### YOUR ASSIGNMENT
Give back each entry word for word, but drop the images.

Collected data
-----

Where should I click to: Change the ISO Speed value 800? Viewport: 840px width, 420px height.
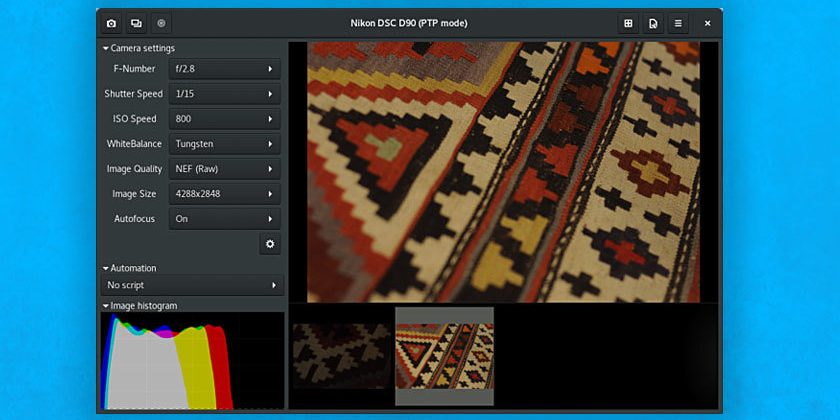click(224, 119)
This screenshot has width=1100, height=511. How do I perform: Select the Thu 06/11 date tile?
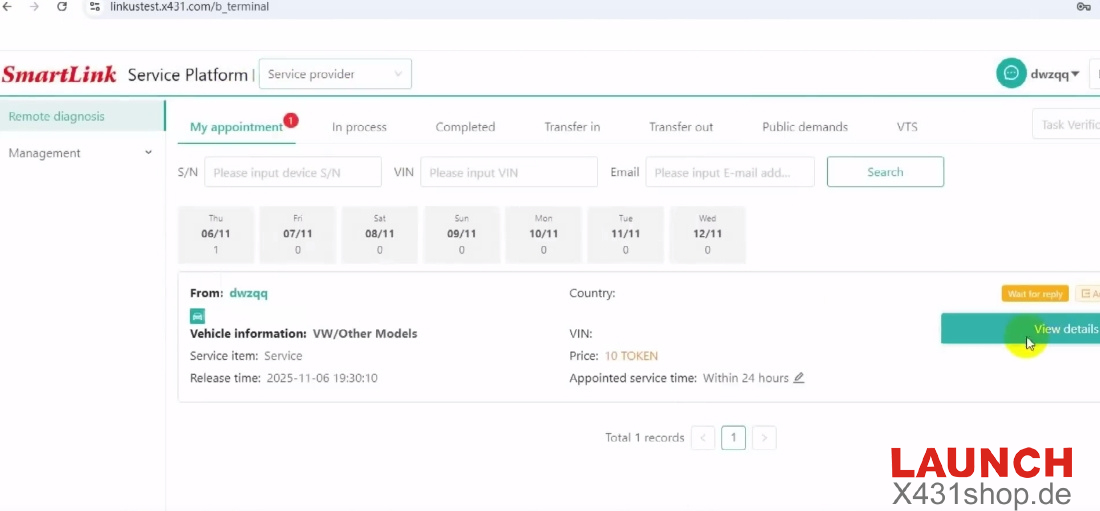point(216,234)
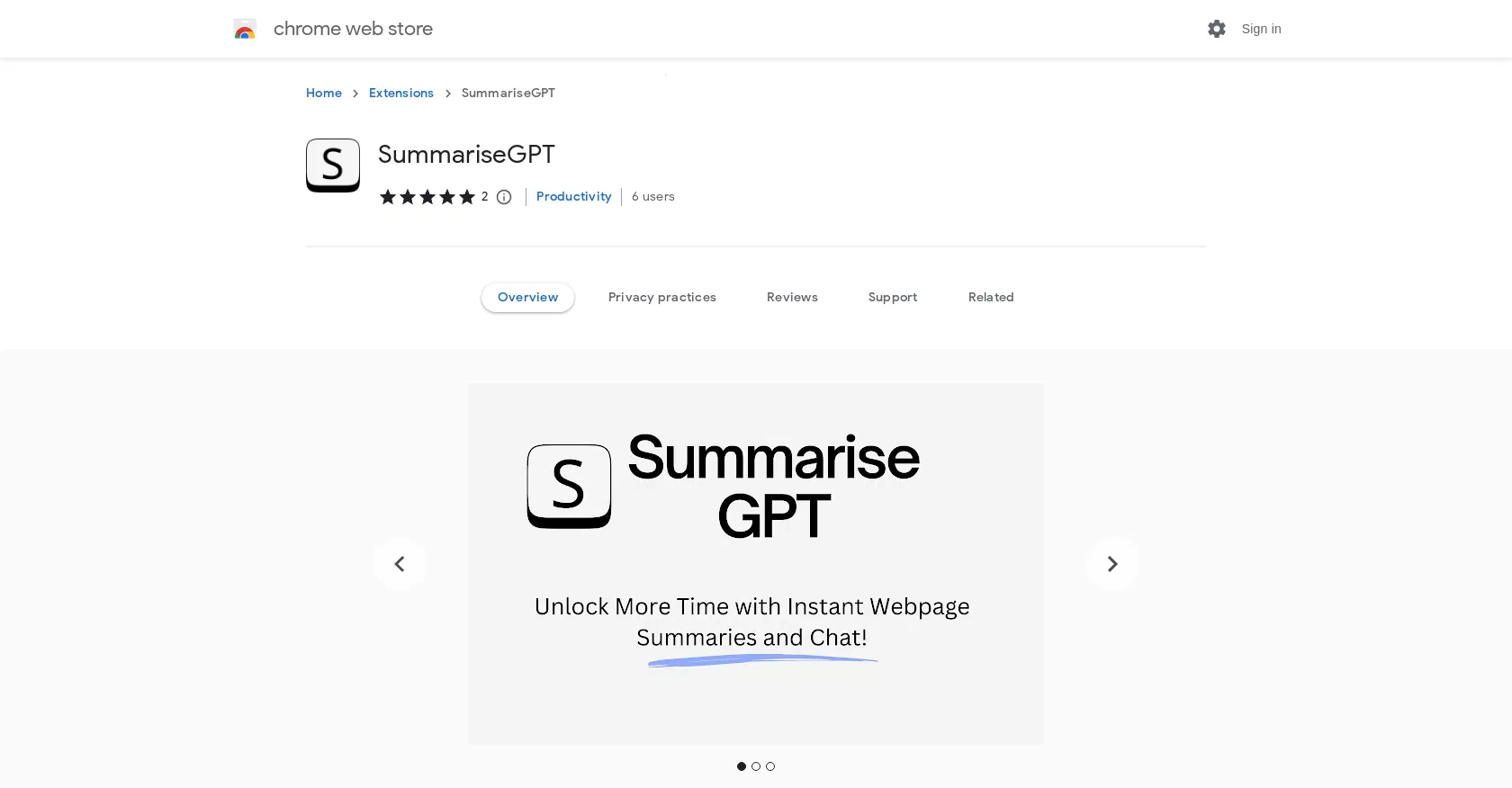Image resolution: width=1512 pixels, height=788 pixels.
Task: Open the Productivity category link
Action: [573, 197]
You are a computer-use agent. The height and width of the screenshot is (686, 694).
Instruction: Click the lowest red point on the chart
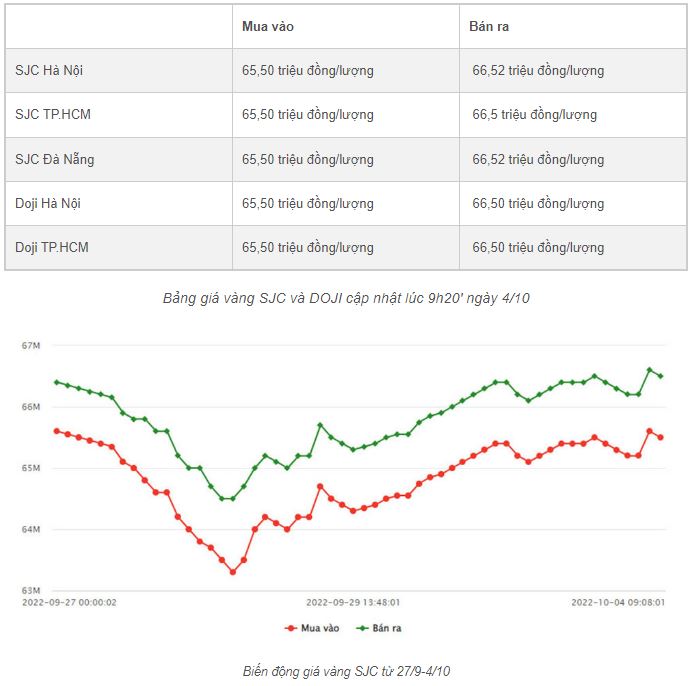click(x=232, y=572)
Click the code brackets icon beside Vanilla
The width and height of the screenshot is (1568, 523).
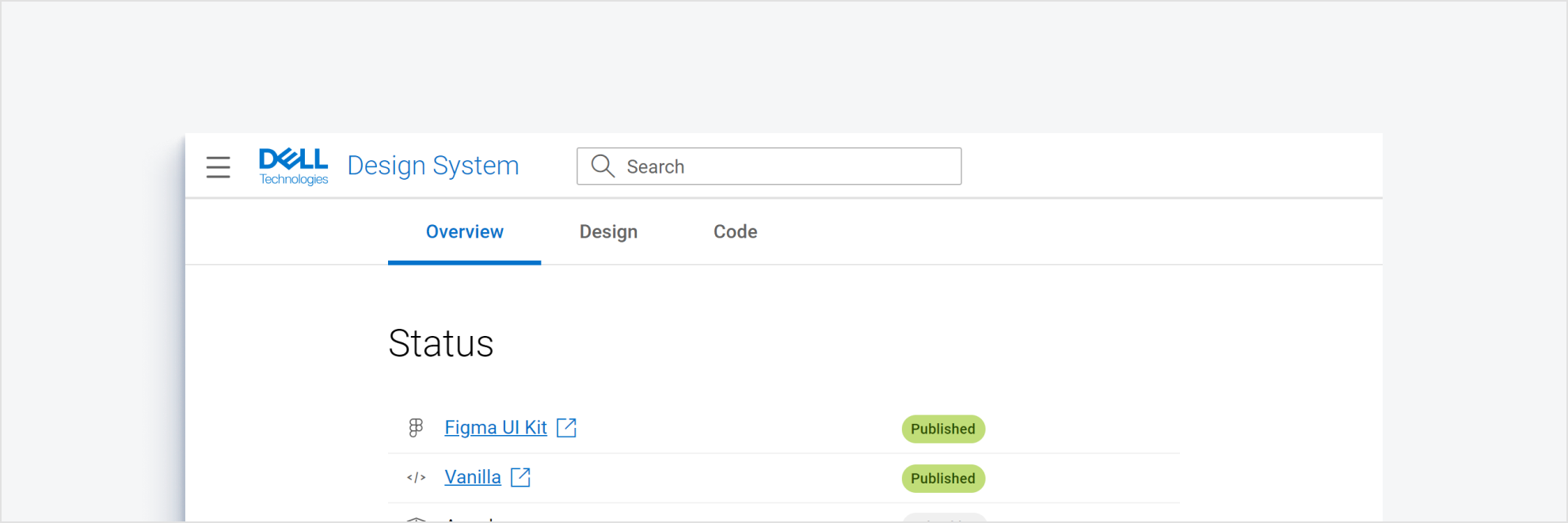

-----

### EXERCISE RESULT
Where should I click to: Change the ISO Speed value 800? Viewport: 840px width, 420px height.
click(224, 119)
This screenshot has width=1100, height=511. How do I perform: Select the Thu 06/11 date tile?
point(216,234)
Image resolution: width=1512 pixels, height=788 pixels.
Task: Open the Productivity category link
Action: [573, 197]
You are a computer-use agent. The height and width of the screenshot is (686, 694).
Instruction: Click the lowest red point on the chart
click(x=232, y=572)
Click the code brackets icon beside Vanilla
The width and height of the screenshot is (1568, 523).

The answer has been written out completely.